[Dataset entries]
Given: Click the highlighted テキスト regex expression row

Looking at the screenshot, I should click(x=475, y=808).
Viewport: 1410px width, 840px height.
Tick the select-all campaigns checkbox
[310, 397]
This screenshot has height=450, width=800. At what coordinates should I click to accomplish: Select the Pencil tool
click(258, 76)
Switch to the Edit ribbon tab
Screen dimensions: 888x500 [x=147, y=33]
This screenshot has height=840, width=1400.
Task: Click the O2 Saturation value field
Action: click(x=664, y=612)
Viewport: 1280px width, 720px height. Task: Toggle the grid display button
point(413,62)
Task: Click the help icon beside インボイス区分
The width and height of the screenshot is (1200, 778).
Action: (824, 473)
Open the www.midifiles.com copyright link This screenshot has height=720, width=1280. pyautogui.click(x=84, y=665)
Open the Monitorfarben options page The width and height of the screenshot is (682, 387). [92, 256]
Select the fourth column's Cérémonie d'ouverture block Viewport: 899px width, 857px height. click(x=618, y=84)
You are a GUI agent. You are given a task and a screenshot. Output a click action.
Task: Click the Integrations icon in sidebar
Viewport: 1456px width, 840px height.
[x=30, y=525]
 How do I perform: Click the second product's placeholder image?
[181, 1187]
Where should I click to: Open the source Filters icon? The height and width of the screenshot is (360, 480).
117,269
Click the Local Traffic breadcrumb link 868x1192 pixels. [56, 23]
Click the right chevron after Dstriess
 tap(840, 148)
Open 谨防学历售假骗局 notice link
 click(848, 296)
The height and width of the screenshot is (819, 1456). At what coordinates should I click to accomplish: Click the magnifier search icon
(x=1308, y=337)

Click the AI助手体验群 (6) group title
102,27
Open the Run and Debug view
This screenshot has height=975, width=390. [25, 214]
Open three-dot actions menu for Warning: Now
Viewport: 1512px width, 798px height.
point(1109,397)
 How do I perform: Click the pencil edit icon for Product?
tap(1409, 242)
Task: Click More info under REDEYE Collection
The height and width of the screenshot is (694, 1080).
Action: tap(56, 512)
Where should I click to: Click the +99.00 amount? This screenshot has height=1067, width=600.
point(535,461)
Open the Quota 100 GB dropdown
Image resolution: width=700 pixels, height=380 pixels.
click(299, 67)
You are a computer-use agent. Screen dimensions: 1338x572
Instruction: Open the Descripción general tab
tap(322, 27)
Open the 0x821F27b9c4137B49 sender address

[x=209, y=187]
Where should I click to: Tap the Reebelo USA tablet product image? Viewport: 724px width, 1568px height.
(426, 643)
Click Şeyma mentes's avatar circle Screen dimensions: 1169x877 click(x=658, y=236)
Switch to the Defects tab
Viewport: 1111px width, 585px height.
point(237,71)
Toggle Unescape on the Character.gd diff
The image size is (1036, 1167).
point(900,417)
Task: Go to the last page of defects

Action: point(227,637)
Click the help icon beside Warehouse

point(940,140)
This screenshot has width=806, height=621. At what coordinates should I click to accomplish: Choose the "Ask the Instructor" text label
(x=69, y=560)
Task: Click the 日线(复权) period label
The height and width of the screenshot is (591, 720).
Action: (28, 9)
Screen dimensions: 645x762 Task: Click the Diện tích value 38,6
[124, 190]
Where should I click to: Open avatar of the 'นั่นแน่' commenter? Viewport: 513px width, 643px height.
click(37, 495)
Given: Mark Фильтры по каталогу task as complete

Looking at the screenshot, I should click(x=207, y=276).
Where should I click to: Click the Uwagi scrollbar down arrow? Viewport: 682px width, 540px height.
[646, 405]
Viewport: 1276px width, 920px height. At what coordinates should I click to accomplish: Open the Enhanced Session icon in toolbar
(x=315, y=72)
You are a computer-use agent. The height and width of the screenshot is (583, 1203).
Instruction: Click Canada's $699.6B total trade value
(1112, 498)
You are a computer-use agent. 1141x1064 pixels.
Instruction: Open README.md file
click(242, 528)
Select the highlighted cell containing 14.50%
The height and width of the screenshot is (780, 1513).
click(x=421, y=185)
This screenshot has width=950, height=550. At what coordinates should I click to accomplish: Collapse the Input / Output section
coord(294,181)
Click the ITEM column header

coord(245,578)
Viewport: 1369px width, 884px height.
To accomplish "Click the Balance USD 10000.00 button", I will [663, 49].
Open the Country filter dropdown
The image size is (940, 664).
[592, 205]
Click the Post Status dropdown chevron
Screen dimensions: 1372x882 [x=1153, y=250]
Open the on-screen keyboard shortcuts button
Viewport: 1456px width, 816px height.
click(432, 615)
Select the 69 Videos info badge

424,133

# [Task description]
Copy out every line of the material above that contains the string "what". The match is case-sensitive.

# [Answer to the exercise]
This screenshot has height=450, width=800. At what coordinates should I click to accomplish: Select the Pencil tool
The height and width of the screenshot is (819, 1456). At what coordinates should I click to accomplish: Click the magnifier search icon
This screenshot has width=806, height=621. At what coordinates should I click to accomplish: Choose the "Ask the Instructor" text label
Viewport: 1276px width, 920px height. At what coordinates should I click to accomplish: Open the Enhanced Session icon in toolbar
This screenshot has width=950, height=550. At what coordinates should I click to accomplish: Collapse the Input / Output section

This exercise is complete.